Sometimes I was knocked down without paying attention. Fortunately, I climbed fast and asked my teammates to save me. Here we choose the team that successfully eats chicken. The probability of the team of the member who finally receives one help eating chicken is 29%, so it's still very important for teammates to assist (don't scold my pig teammate, I can also choose not to save you.) You are also a talented person who has been saved by your teammates nine times.
library(dplyr) 2library(tidyverse) 3library(data.table) 4library(ggplot2) 5pubg_full <- fread("E:/aggregate/agg_match_stats_0.csv") 6attach(pubg_full) 7pubg_winner <- pubg_full %>% filter(team_placement==1) 8detach(pubg_full) 9ggplot(data = pubg_winner) + geom_bar(mapping = aes(x = player_assists, y = ..count..), fill="#E69F00") + 10 xlim(0,10) + labs(title = "Number of Player assisted", x="Number of death") 11ggplot(data = pubg_winner) + geom_bar(mapping = aes(x = player_assists, y = ..prop..), fill="#56B4E9") + 12 xlim(0,10) + labs(title = "Number of Player assisted", x="Number of death")
5, The closer the enemy is to me, the more dangerous it is?
For the killer in the data_ Position and victim_ The position variable is used to calculate the Euclidean distance. Check the linear distance between the two and the distribution of being knocked down, showing an obvious right deviation distribution. It seems that it is still necessary to observe the nearby enemy at any time, so as not to know where the enemy is when it is eliminated.
# python code: the relationship between killing and distance 2import math 3def get_dist(df): #distance function 4 dist = [] 5 for row in df.itertuples(): 6 subset = (row.killer_position_x - row.victim_position_x)**2 + (row.killer_position_y - row.victim_position_y)**2 7 if subset > 0: 8 dist.append(math.sqrt(subset) / 100) 9 else: 10 dist.append(0) 11 return dist 12 13df_dist = pd.DataFrame.from_dict({'dist(m)': get_dist(erangel)}) 14df_dist.index = erangel.index 15 16erangel_dist = pd.concat([erangel,df_dist], axis=1) 17 18df_dist = pd.DataFrame.from_dict({'dist(m)': get_dist(miramar)}) 19df_dist.index = miramar.index 20 21miramar_dist = pd.concat([miramar,df_dist], axis=1) 22 23f, axes = plt.subplots(1, 2, figsize=(30, 10)) 24plot_dist = 150 25 26axes[0].set_title('Engagement Dist. : Erangel') 27axes[1].set_title('Engagement Dist.: Miramar') 28 29plot_dist_er = erangel_dist[erangel_dist['dist(m)'] <= plot_dist] 30plot_dist_mr = miramar_dist[miramar_dist['dist(m)'] <= plot_dist] 31 32sns.distplot(plot_dist_er['dist(m)'], ax=axes[0]) 33sns.distplot(plot_dist_mr['dist(m)'], ax=axes[1])
VI. The more team members, the longer I live?
For parties in data_ Through the survival analysis of the size variable, it can be seen that under the same survival rate, the survival time of the four person team is higher than that of the two person team, and then the single person mode. Therefore, it is not unreasonable to say that many people have great strength.

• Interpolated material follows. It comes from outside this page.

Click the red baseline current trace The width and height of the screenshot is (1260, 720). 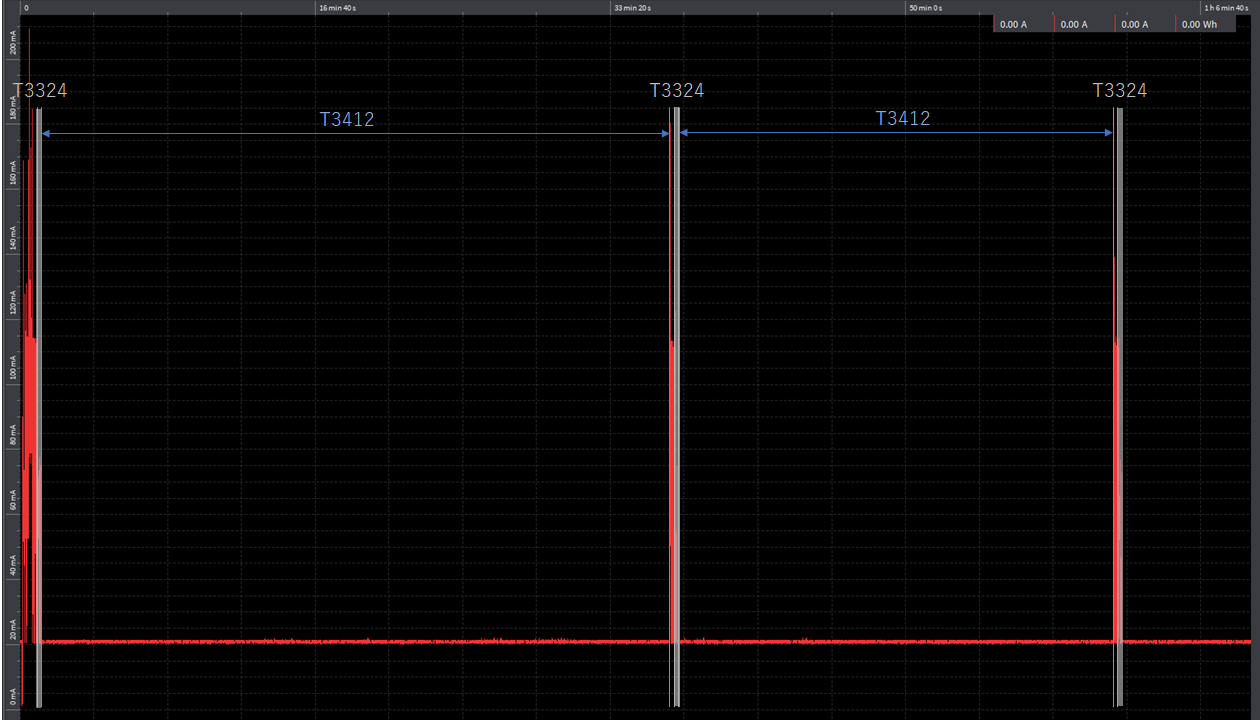pyautogui.click(x=400, y=641)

7, Do you live longer by car?
In the analysis of the cause of death, it was found that many players died in Bluezone. We naively thought that picking up the bandage could escape the poison. For the player in the data_ dist_ Through the survival analysis of ride variable, it can be seen that under the same survival rate, the survival time of players with driving experience is higher than that of players who only walk. You can't run with your legs alone.
8, The more people on the island, the longer I live?
For game_ The survival analysis of size variable shows that small-scale games are easier to survive.
# R language code is as follows: 2library(magrittr) 3library(dplyr) 4library(survival) 5library(tidyverse) 6library(data.table) 7library(ggplot2) 8library(survminer) 9pubg_full <- fread("../agg_match_stats.csv") 10# Data preprocessing, classify continuous variables as classified variables 11pubg_sub <- pubg_full %>% 12 filter(player_survive_time<2100) %>% 13 mutate(drive = ifelse(player_dist_ride>0, 1, 0)) %>% 14 mutate(size = ifelse(game_size<33, 1,ifelse(game_size>=33 &game_size<66,2,3))) 15# Create a living object 16surv_object <- Surv(time = pubg_sub$player_survive_time) 17fit1 <- survfit(surv_object~party_size,data = pubg_sub) 18# Visual survival 19ggsurvplot(fit1, data = pubg_sub, pval = TRUE, xlab="Playing time [s]", surv.median.line="hv", 20 legend.labs=c("SOLO","DUO","SQUAD"), ggtheme = theme_light(),risk.table="percentage") 21fit2 <- survfit(surv_object~drive,data=pubg_sub) 22ggsurvplot(fit2, data = pubg_sub, pval = TRUE, xlab="Playing time [s]", surv.median.line="hv", 23 legend.labs=c("walk","walk&drive"), ggtheme = theme_light(),risk.table="percentage") 24fit3 <- survfit(surv_object~size,data=pubg_sub) 25ggsurvplot(fit3, data = pubg_sub, pval = TRUE, xlab="Playing time [s]", surv.median.line="hv", 26 legend.labs=c("small","medium","big"), ggtheme = theme_light(),risk.table="percentage")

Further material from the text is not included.